Fief – V

by Secluded Copyist

Qui dit fin d’année dit nouvel album de Fief. Arrivé au mois de novembre, on commence à se demander quand la nouvelle offrande de l’artiste américain verra le jour, lui qui a l’appréciable présence d’esprit de rester dans l’ombre et de ne pas communiquer de manière outrancière. L’année dernière, IV avait quelque peu déçu son auditoire par sa saveur un peu trop réchauffée, et son côté grandiloquent creusait davantage le fossé qui sépare les deux premiers albums des deux suivants. Cependant, avec V, Fief semble renouer avec ce qui a fait le succès de ses deux premiers albums, et ainsi opérer un retour aux sources extrêmement satisfaisant.

Ce n’était probablement pas l’avis de tout le monde, mais le dernier album de Fief n’avait pas la même saveur que les autres. Divers reproches pouvaient lui être faits, comme la baisse toujours plus importante de son caractère intimiste ou la dimension très recyclée de certains de ses titres. Fief fait partie de ses projets qui ont des gimmicks de composition relativement peu variés, mais qui parviennent généralement à noyer cela dans des mélodies polyphoniques de grande qualité. Ce n’était pas le cas sur IV (ou pas assez), mais c’est à nouveau le cas sur V. Oui, car quelle ne fut pas la surprise, au moment de s’attaquer à ce nouvel album, de se trouver face à ce qui a bâti la légende du projet américain.
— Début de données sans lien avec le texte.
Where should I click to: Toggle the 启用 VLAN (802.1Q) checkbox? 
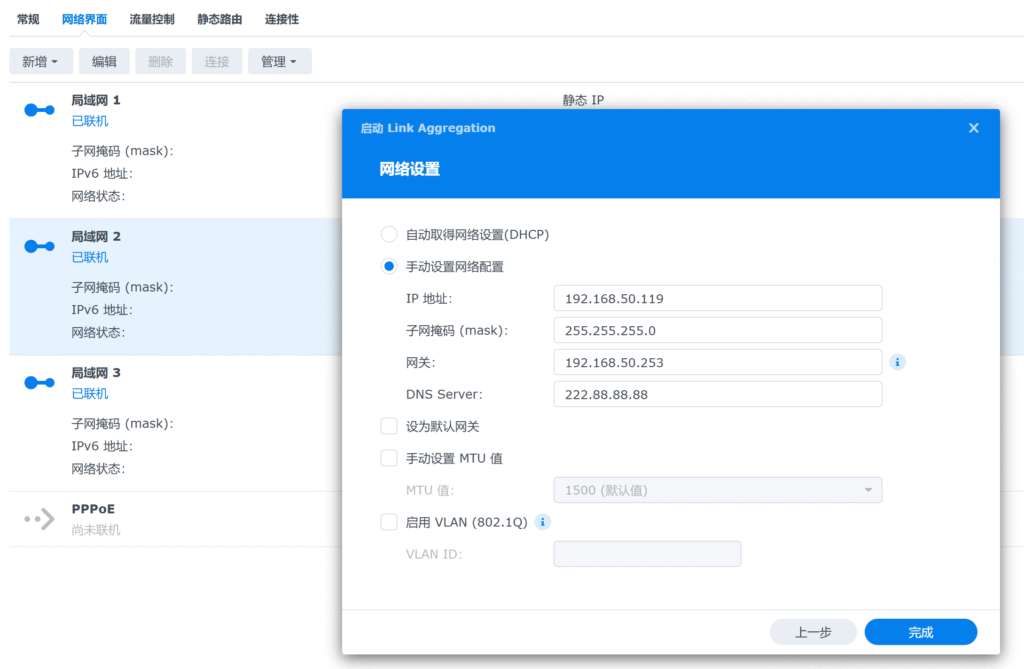389,522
Si Fief est aujourd’hui l’un des projets les plus aimés et les plus attendus de la communauté dungeon synth, c’est sans doute grâce à ses deux (voire trois) premiers albums, véritables hymnes de dungeon synth à caractère folk et champêtre, un sous-genre (si tant est que le dungeon synth ait des sous-genres) pourtant plein à craquer de projets divers qui rivalisent de créativité pour se tailler la part du lion. Bien évidemment, on peut se questionner sur l’appartenance du projet américain au dungeon synth stricto sensu, mais on ne peut remettre en question le travail qu’il a effectué sur ses premiers albums. Et aujourd’hui, trois ans après la sortie de son deuxième album, peut-être met-on à nouveau le doigt sur la patte fiefesque des origines.
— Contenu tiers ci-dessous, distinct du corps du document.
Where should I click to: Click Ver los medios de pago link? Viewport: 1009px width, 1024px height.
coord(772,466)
Pour simplifier, le dungeon synth qui a vocation à faire voyager avec la plus agréable des légèreté peut vite tourner à l’inutilement théâtral. C’est ce que l’on peut voir chez DIM par exemple, et donc sur le quatrième album de Fief. C’est d’autant plus dommageable que la force du projet américain résidait dans le pouvoir intimiste de sa musique. En somme, il en faisait beaucoup sans trop en faire, et ce juste milieu manquait beaucoup. Ceci étant, on le retrouve enfin. Dès le titre introductif de ce nouvel album, “The Road Through Town”, l’auditeur est transporté au coeur d’une agréable bourgade de quelque univers de medieval fantasy au son enjoué mais délicat des flûtes, des tambourins et des guitares. Il n’en fallait pas plus.
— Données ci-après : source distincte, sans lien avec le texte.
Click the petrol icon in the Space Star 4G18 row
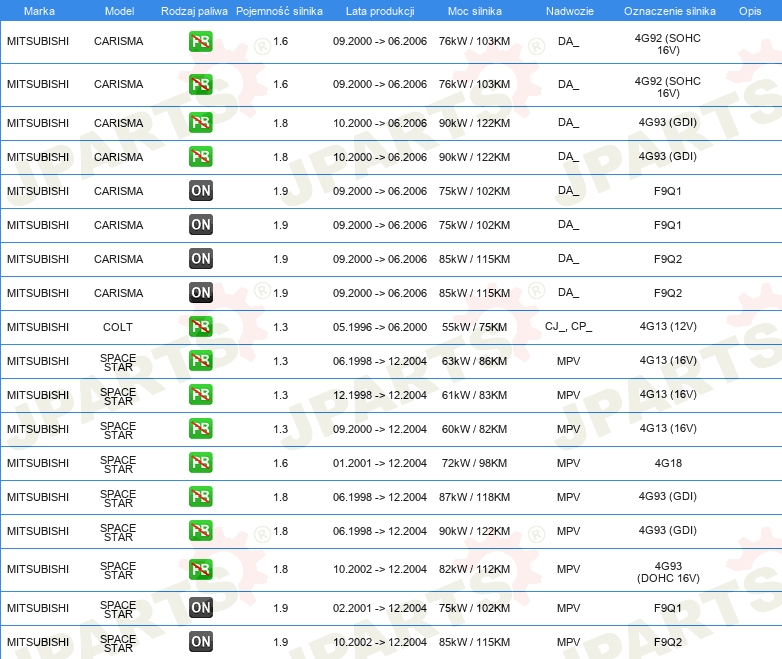This screenshot has width=782, height=659. point(201,463)
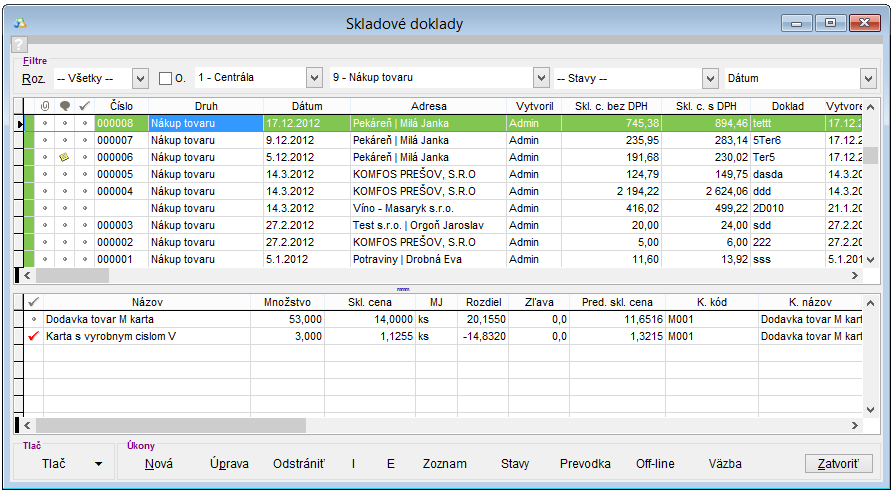Screen dimensions: 895x495
Task: Open the yellow note icon on document 000006
Action: pos(64,158)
L’utilisation de tout un panel d’instruments à vent n’y est pas étranger, eux qui étaient curieusement absents (ou juste mis au second plan) du dernier album. Les différences que l’on peut lister entre ces deux albums sont finalement moindres, mais elles suffisent à faire de V une sortie autrement plus frappante et marquante que son prédécesseur. J’en veux pour preuve les mélodies qui restent en tête de longues heures, ce ne m’était personnellement plus arrivé depuis le deuxième album. Si cela n’a pas grand chose à voir avec lesdites mélodies, c’est en tout cas suffisamment parlant pour se faire une idée de ce que l’artiste a produit cette année.

Mais plus que tout, Fief a réussi à remettre le doigt sur l’ambiance d’un autre temps qui faisait sa force. Au-delà de la polyphonie se trouve quelque chose d’autrement plus important sur cet album, le dépaysement. Si l’on écoute Fief, c’est aussi et surtout pour être transporté par la dimension on ne peut plus rêveuse de sa musique, et il n’y a qu’à se perdre au milieu de “Citadel Streets” ou de “On Bardic Journeys” pour en faire la douce expérience. Plus picturale que jamais, la musique de l’artiste américain fait voyager son auditoire de la plus belle des manières. Voilà le Fief qu’on aime.

Plus onirique, plus intimiste et, surtout, plus passéiste, Fief signe un retour remarquable avec la sortie de son cinquième album. On en attendait beaucoup du projet américain après la déception relative engendrée par la sortie de son dernier album, on a été plus que servi. Tout ce qui faisait la force de Fief est présent sur V, et il s’agit probablement là de l’une des sorties de l’année en matière de dungeon synth.